[Dataset extract]

━━━━━━

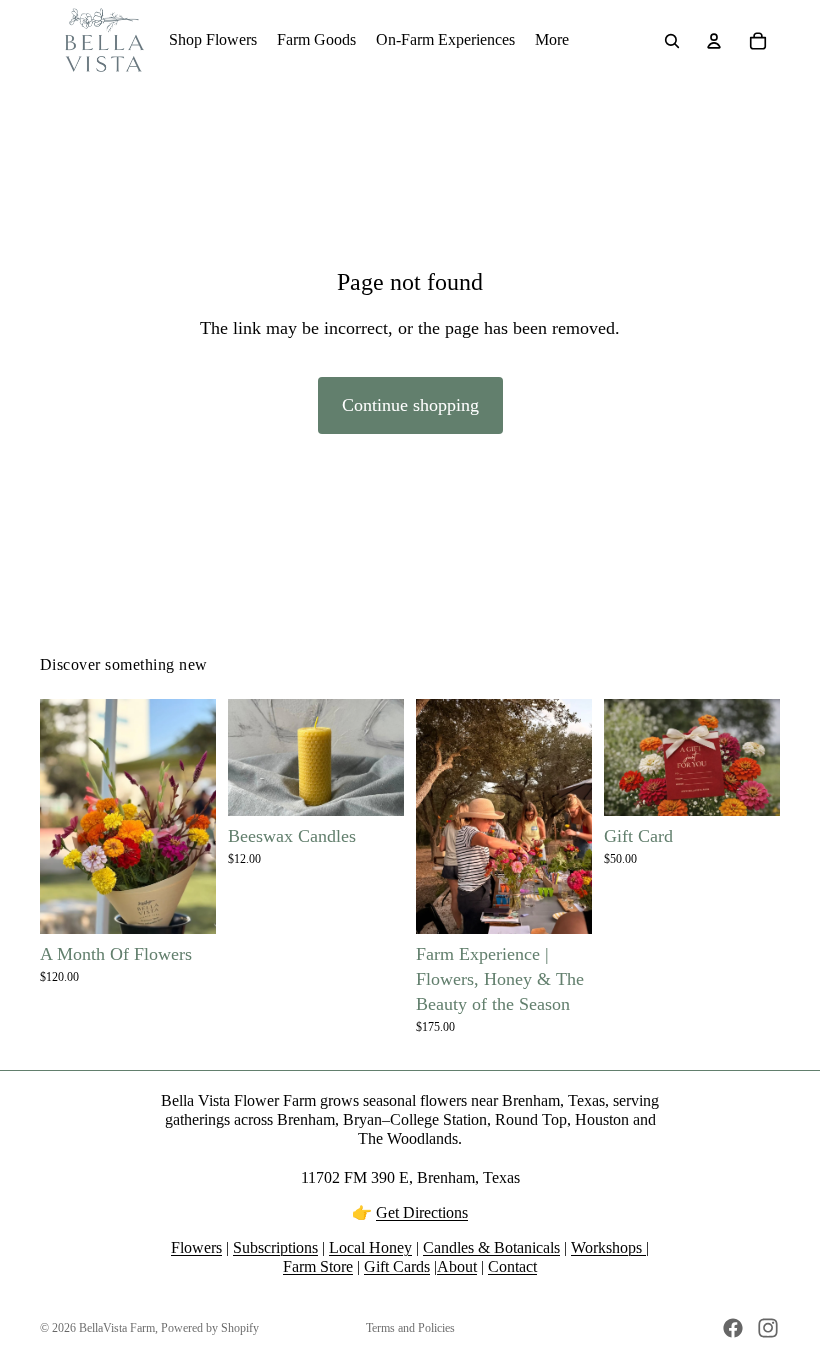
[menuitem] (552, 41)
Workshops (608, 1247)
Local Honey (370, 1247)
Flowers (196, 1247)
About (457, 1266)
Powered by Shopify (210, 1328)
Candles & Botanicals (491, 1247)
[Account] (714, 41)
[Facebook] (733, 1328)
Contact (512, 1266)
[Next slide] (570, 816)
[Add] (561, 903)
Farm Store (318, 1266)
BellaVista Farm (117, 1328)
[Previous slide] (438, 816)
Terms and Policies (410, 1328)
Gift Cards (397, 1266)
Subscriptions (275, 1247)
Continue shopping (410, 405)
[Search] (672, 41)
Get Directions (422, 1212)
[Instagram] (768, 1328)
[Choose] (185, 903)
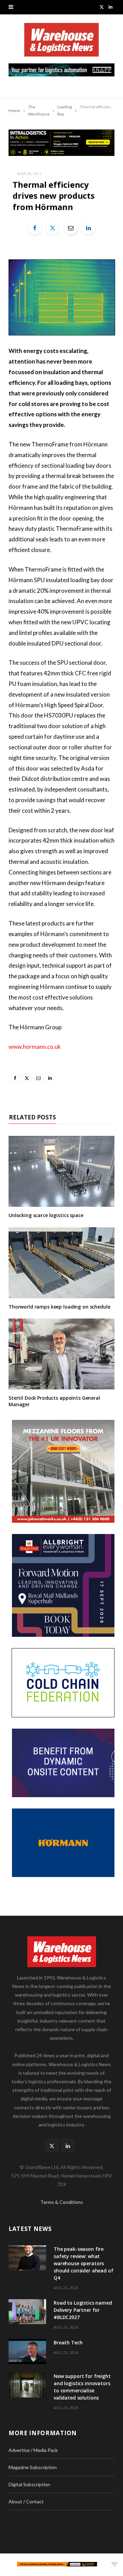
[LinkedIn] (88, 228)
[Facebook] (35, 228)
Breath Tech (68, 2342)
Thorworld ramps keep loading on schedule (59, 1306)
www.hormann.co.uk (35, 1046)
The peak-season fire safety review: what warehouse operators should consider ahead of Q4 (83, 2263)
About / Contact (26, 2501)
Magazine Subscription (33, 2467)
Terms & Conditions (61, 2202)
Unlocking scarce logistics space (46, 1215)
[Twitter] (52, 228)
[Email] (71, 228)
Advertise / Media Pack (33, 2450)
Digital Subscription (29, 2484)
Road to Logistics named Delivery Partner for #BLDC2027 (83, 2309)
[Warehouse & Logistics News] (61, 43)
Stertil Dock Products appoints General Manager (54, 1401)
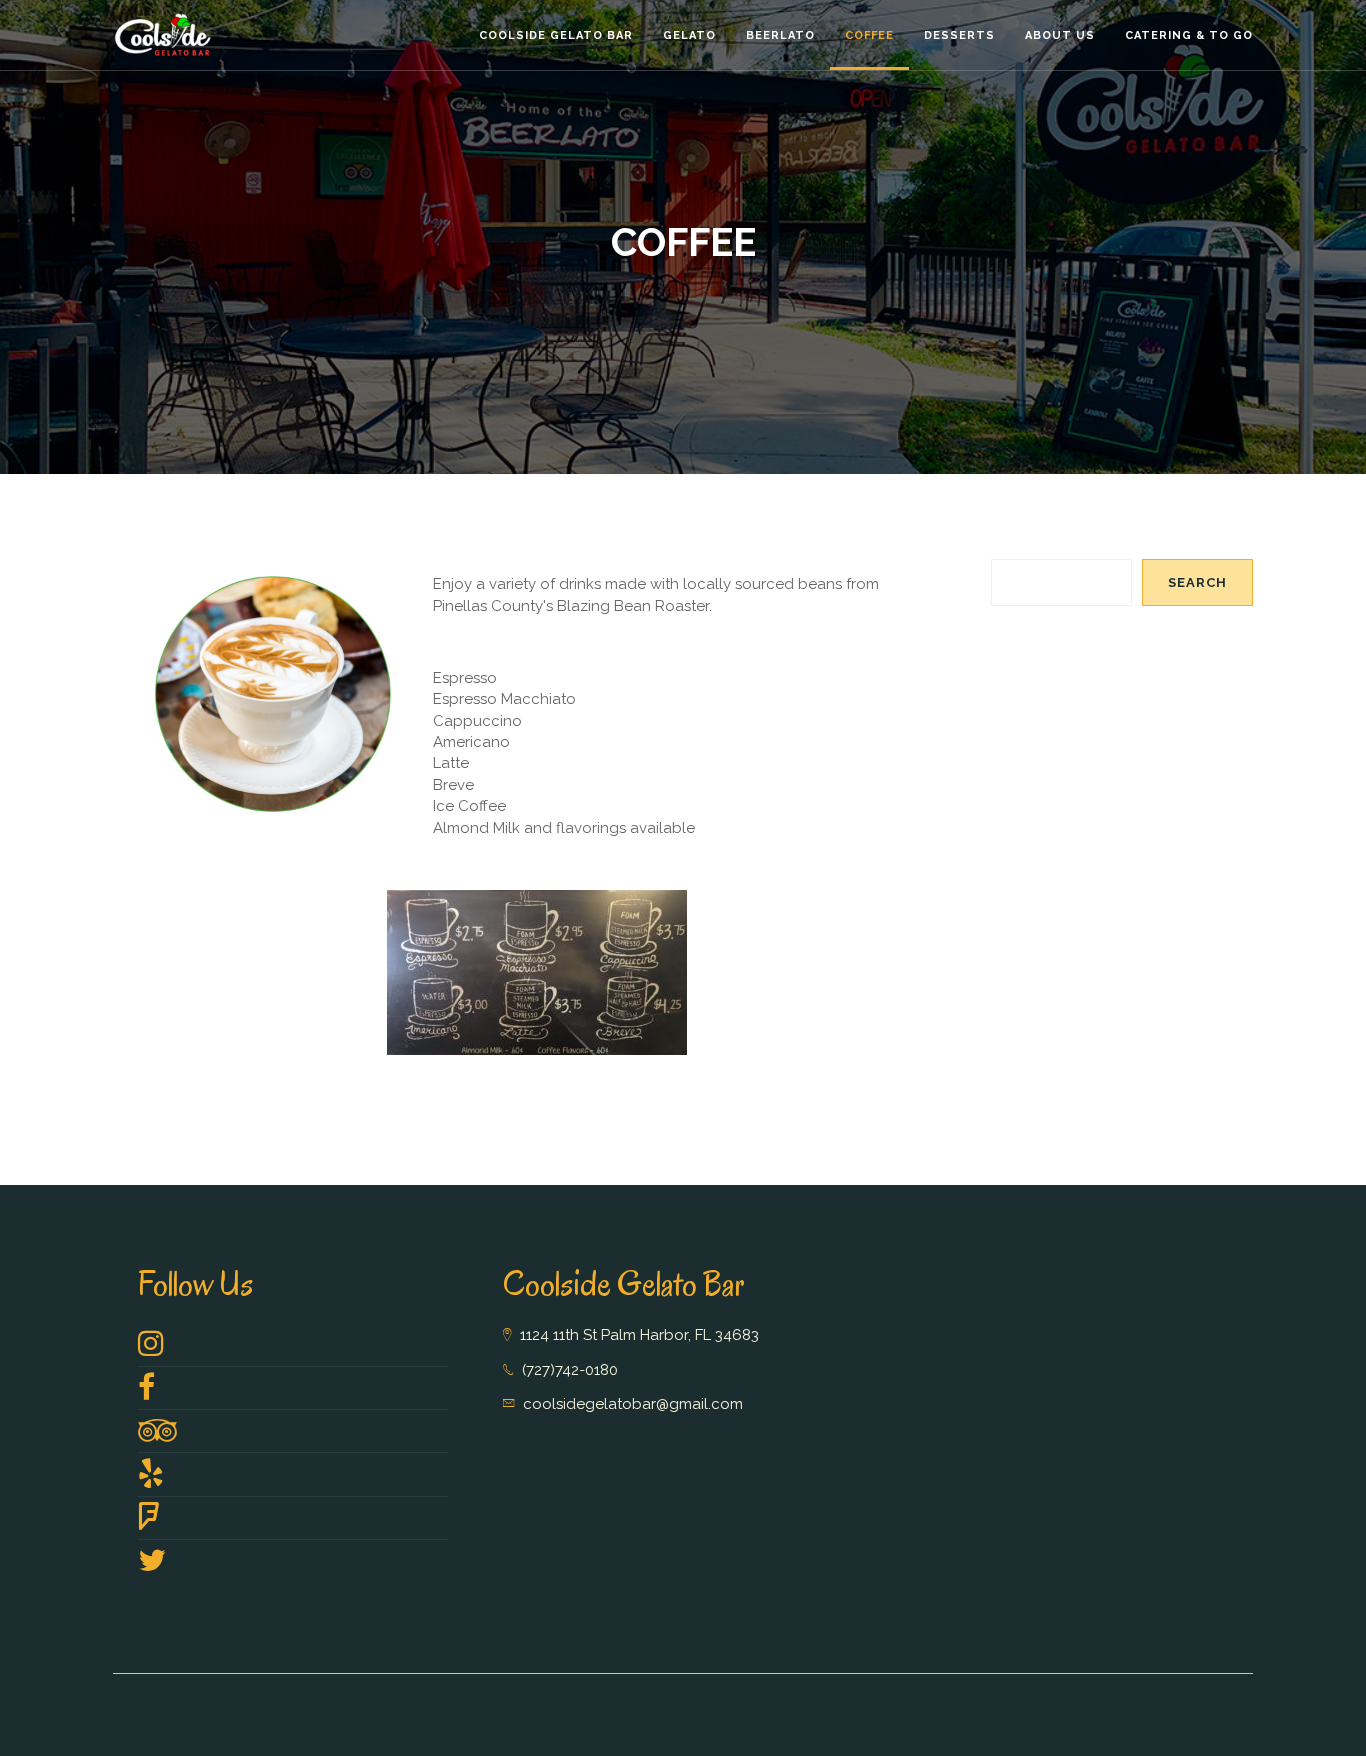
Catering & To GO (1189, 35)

━━━━━━

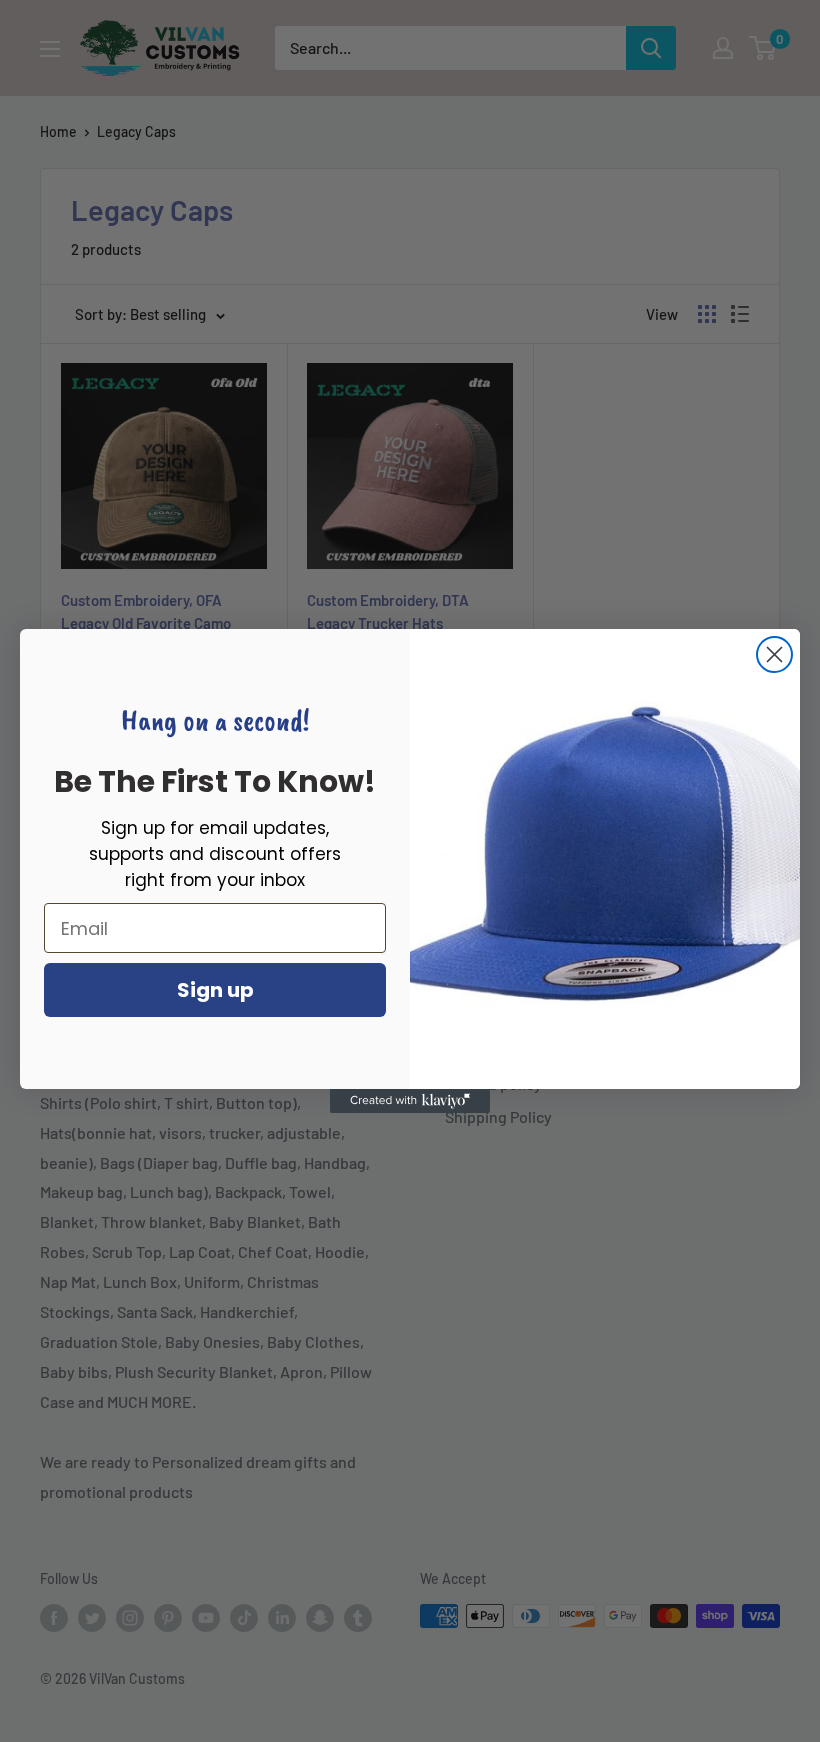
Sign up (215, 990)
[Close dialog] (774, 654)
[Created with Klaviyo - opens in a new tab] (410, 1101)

━━━━━━

[Work task]
Using the listing above, reproduce word for word every line from the one containing "Magazine Subscription (33, 2467)" through the one containing "Catering & To GO (1189, 35)". Pictures must be left out.

[Reply]
Magazine Subscription (33, 2467)
Terms & Conditions (61, 2202)
Unlocking scarce logistics space (46, 1215)
[Twitter] (52, 228)
[Email] (71, 228)
Advertise / Media Pack (33, 2450)
Digital Subscription (29, 2484)
Road to Logistics named Delivery Partner for #BLDC2027 (83, 2309)
[Warehouse & Logistics News] (61, 43)
Stertil Dock Products appoints General Manager (54, 1401)
Catering & To GO (1189, 35)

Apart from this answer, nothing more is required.